BEGIN Available records

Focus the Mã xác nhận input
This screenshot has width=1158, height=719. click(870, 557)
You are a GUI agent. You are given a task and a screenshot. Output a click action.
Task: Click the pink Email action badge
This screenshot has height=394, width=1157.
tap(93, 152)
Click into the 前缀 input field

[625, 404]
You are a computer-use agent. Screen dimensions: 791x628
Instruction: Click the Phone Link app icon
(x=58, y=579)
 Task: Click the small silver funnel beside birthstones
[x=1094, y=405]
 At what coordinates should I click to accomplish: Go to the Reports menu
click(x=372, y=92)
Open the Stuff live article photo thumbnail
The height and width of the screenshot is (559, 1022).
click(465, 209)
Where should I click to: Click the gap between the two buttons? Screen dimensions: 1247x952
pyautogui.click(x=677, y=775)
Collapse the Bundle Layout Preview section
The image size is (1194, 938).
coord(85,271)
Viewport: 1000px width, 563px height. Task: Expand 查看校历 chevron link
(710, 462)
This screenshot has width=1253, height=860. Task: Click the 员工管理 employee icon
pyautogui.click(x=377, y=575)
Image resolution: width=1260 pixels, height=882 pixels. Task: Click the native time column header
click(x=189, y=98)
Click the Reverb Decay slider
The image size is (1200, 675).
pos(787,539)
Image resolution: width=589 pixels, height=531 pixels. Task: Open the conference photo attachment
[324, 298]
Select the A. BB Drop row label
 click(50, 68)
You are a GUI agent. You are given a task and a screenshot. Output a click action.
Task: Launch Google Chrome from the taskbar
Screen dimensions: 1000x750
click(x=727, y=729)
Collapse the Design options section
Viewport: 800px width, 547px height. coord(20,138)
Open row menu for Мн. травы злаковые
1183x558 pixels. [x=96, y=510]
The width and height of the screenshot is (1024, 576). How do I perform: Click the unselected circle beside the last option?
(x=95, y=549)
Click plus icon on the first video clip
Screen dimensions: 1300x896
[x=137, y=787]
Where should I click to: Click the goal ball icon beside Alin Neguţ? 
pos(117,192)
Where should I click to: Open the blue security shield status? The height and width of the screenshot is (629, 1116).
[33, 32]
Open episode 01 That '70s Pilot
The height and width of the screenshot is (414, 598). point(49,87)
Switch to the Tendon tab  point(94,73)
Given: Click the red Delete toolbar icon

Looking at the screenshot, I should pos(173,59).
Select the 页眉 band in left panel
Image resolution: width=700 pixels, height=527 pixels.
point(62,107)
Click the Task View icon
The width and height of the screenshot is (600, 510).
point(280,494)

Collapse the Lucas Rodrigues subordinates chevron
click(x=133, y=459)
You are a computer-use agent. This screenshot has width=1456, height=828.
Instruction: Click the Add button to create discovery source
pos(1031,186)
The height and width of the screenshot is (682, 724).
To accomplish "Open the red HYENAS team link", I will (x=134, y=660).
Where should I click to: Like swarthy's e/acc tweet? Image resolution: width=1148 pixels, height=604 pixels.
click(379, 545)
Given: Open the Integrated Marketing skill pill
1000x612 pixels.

END Available records

Work task: The records above are to be given again in full, word for word.

Reply:
Focus the Mã xác nhận input
This screenshot has width=1158, height=719. click(870, 557)
You are a GUI agent. You are given a task and a screenshot. Output a click action.
Task: Click the pink Email action badge
This screenshot has height=394, width=1157.
tap(93, 152)
Click into the 前缀 input field

[625, 404]
You are a computer-use agent. Screen dimensions: 791x628
Instruction: Click the Phone Link app icon
(x=58, y=579)
 Task: Click the small silver funnel beside birthstones
[x=1094, y=405]
 At what coordinates should I click to accomplish: Go to the Reports menu
click(x=372, y=92)
Open the Stuff live article photo thumbnail
The height and width of the screenshot is (559, 1022).
click(465, 209)
Where should I click to: Click the gap between the two buttons? Screen dimensions: 1247x952
pyautogui.click(x=677, y=775)
Collapse the Bundle Layout Preview section
The image size is (1194, 938).
coord(85,271)
Viewport: 1000px width, 563px height. Task: Expand 查看校历 chevron link
(710, 462)
This screenshot has width=1253, height=860. Task: Click the 员工管理 employee icon
pyautogui.click(x=377, y=575)
Image resolution: width=1260 pixels, height=882 pixels. Task: Click the native time column header
click(x=189, y=98)
Click the Reverb Decay slider
The image size is (1200, 675).
pos(787,539)
Image resolution: width=589 pixels, height=531 pixels. Task: Open the conference photo attachment
[324, 298]
Select the A. BB Drop row label
 click(50, 68)
You are a GUI agent. You are given a task and a screenshot. Output a click action.
Task: Launch Google Chrome from the taskbar
Screen dimensions: 1000x750
click(x=727, y=729)
Collapse the Design options section
Viewport: 800px width, 547px height. coord(20,138)
Open row menu for Мн. травы злаковые
1183x558 pixels. [x=96, y=510]
The width and height of the screenshot is (1024, 576). How do I perform: Click the unselected circle beside the last option?
(x=95, y=549)
Click plus icon on the first video clip
Screen dimensions: 1300x896
[x=137, y=787]
Where should I click to: Click the goal ball icon beside Alin Neguţ? 
pos(117,192)
Where should I click to: Open the blue security shield status? The height and width of the screenshot is (629, 1116).
[33, 32]
Open episode 01 That '70s Pilot
The height and width of the screenshot is (414, 598). point(49,87)
Switch to the Tendon tab  point(94,73)
Given: Click the red Delete toolbar icon

Looking at the screenshot, I should pos(173,59).
Select the 页眉 band in left panel
Image resolution: width=700 pixels, height=527 pixels.
point(62,107)
Click the Task View icon
The width and height of the screenshot is (600, 510).
point(280,494)

Collapse the Lucas Rodrigues subordinates chevron
click(x=133, y=459)
You are a computer-use agent. This screenshot has width=1456, height=828.
Instruction: Click the Add button to create discovery source
pos(1031,186)
The height and width of the screenshot is (682, 724).
To accomplish "Open the red HYENAS team link", I will (x=134, y=660).
Where should I click to: Like swarthy's e/acc tweet? Image resolution: width=1148 pixels, height=604 pixels.
click(379, 545)
Given: Open the Integrated Marketing skill pill
1000x612 pixels.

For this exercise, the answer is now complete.